Emory Douglas Illustration for The Black Panther Paper
The exhibition seamlessly intermixes art and documentary material (photographs, broadsides, banners, oral histories). All the work is labeled, but the exhibition is free of didactic texts telling viewers what to think. On one wall hang a row of photographs documenting the civil rights movement; in their midst is a Warhol serigraph based on a famous press photograph of Birmingham race riots. This is an unusual but appropriate presentation which mirrors the fluid boundaries of art and politics within the Black Panther Party and by later (and a few earlier) artists concerned with the Panthers, the history of African Americans, and the broader civil rights movement.
Daniel Joseph Martinez We wanted to be (2005) vinyl 121″ x 81 1/2″, courtesy of the artist
Michael Britto’s video Dirty Harriet Tubman is a take-off on a Blaxploitation film that inter-cuts historical and contemporary events with racial stereotypes, revenge fantasies, pop music, traditional ballads and a fictitious teaser for a film about Tubman. Sam Durant produced a full-scale model, Proposal for a Monument to Huey P. Newton (2004-06), that asks the public to assume Newton’s place; the monument was neither proposed (except by the artist), nor built.
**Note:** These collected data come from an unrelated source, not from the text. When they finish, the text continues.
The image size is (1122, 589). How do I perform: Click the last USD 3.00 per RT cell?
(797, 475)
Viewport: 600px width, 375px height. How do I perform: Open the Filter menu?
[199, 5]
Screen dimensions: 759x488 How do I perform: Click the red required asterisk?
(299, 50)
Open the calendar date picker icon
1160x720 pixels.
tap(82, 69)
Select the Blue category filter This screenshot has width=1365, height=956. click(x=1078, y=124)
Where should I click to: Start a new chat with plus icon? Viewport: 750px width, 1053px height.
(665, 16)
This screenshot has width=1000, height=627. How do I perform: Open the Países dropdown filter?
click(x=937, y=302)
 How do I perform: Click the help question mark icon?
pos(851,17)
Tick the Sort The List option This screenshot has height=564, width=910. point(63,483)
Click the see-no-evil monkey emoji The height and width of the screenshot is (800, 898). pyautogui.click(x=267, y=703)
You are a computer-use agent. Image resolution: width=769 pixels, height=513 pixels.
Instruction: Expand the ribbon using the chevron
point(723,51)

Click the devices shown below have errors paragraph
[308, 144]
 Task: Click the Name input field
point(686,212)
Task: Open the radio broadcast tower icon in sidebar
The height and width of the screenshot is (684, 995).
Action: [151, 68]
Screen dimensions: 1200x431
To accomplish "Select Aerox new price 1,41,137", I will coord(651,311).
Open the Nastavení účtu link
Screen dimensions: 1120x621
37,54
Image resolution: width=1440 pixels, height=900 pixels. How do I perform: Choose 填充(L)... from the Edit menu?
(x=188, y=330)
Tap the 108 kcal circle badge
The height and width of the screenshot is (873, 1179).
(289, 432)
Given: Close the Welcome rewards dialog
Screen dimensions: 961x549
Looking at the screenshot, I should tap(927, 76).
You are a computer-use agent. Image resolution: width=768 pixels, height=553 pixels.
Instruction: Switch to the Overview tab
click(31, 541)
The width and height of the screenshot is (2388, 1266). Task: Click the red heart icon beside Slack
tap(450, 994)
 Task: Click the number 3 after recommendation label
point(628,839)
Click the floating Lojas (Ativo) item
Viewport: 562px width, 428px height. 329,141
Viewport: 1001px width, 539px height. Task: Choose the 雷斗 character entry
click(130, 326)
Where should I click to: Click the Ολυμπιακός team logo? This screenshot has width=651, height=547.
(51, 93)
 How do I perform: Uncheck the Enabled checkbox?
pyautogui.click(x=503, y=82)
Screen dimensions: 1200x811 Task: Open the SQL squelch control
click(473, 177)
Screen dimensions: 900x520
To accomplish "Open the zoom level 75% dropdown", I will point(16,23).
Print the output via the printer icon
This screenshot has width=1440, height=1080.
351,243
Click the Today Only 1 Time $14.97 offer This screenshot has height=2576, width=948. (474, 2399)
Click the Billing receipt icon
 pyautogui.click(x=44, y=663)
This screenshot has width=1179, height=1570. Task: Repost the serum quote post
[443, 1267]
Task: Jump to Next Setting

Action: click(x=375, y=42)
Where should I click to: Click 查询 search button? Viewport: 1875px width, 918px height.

Perhaps the paradigmatic work in the exhibition is Coco Fusco’s 2004 video a/k/a Mrs. George Gilbert. The title derives from an alias used by Angela Davis when she was wanted by the FBI and went underground. It inter-cuts documentary footage, re-enactments, an imaginary conversation with an FBI agent who followed Davis, clips from the surveillance film, The Conversation, and a narrative by Fusco who muses on the position of Davis, an academic philosopher who reluctantly entered the political arena, and questions why it is that Davis is best-remembered for her hairstyle.
Black Panther Rank and File was organized by the Yerba Buena Center for the Arts, San Francisco (in conjunction with a curator from the Jack Shainman Gallery, New York which supplied a good deal of the material). MICA has supplemented it with oral histories (available on Walkmen in the exhibition, or on the web-site), produced by students in the Community Arts program. Students interviewed Baltimore residents with long involvement in the Black Panther Party. While the mainstream media always emphasized the violent politics of the Panthers, the interviewees describe the Panthers’ many social service activities including pre-schools, health clinics and nutrition programs. Philadelphia native, Sandi McFadden, recounts how spirituality put her politics into perspective, revealing it as a means for self-discovery and empowerment.
While Black Panther Rank and File is generally supportive of the Panthers and their cause, it allows for questions and criticism of the Party’s stance on homosexuality and its exclusion of women from leadership roles, although it sidesteps questions about its use of violence. The exhibition is significant in filling in a history of American racial problems which remain unfortunately unresolved. It also provides various models of challenging art which engages with current political concerns and addresses a broad public.